→ Tasks and exercises:
a) Using the passage on fatwas, answer each question on its own line:
(i) In what year and country was the Amman Message signed?
(ii) How many legitimate schools of Islamic law did the Amman Message recognize?
(iii) Who sent the query behind the fatwa issued after the September 11, 2001, attacks?
b) Please mark each statement yes or no according to the passage on fatwas, and quote the words that decide it:
(i) Osama bin Laden issued the 1998 fatwa by himself.
(ii) The fatwa issued after the September 11, 2001, attacks relied on the jurisprudence of a traditional school of Islamic law.
(iii) About one-third of Muslims now live in Muslim-minority countries.

→ Extract to read:
Many militant and reform movements in modern times have disseminated fatwas issued by individuals who do not possess the qualifications traditionally required of a mufti. A famous example is the fatwa issued in 1998 by Osama bin Laden and four of his associates, proclaiming ‘jihad against Jews and Crusaders’ and calling for killing of American civilians. In addition to denouncing its content, many Islamic jurists stressed that bin Laden was not qualified to either issue a fatwa or declare a jihad. The Amman Message was a statement, signed in 2005 in Jordan by nearly 200 prominent Islamic jurists, which served as a ‘counter-fatwa’ against a widespread use of takfir (excommunication) by jihadist groups to justify jihad against rulers of Muslim-majority countries. The Amman Message recognized eight legitimate schools of Islamic law and prohibited declarations of apostasy against them. The statement also asserted that fatwas can be issued only by properly trained muftis, thereby seeking to delegitimize fatwas issued by militants who lack the requisite qualifications. Erroneous and sometimes bizarre fatwas issued by unqualified or eccentric individuals in recent times have sometimes given rise to complaints about a ‘chaos’ in the modern practice of ifta [to give an (often legal or religious) explanation].
In the aftermath of the September 11, 2001, attacks, a group of Middle Eastern Islamic scholars issued a fatwa permitting Muslims serving in the U.S. army to participate in military action against Muslim countries, in response to a query from a U.S. Army Muslim chaplain. This fatwa illustrated two increasingly widespread practices. First, it drew directly on the Quran and hadith without referencing the body of jurisprudence from any of the traditional schools of Islamic law. Secondly, questions from Western Muslims directed to muftis in Muslim-majority countries have become increasingly common, as about one-third of Muslims now live in Muslim-minority countries.

→ Recorded data:
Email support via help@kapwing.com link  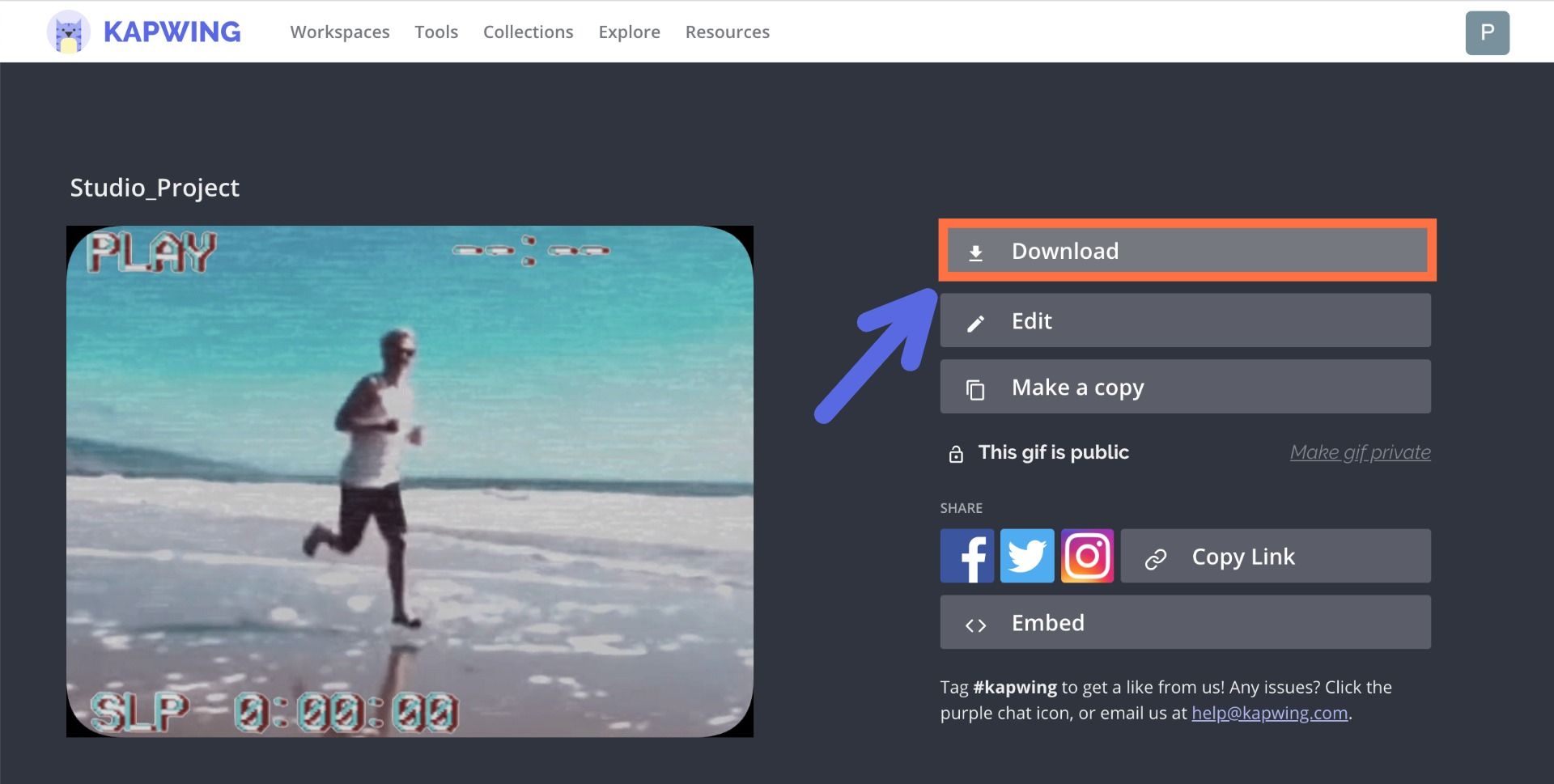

→ Solutions to the tasks:
a)
(i) 2005, in Jordan
(ii) Eight
(iii) A U.S. Army Muslim chaplain

b)
(i) No: "issued in 1998 by Osama bin Laden and four of his associates"
(ii) No: "without referencing the body of jurisprudence from any of the traditional schools of Islamic law"
(iii) Yes: "about one-third of Muslims now live in Muslim-minority countries"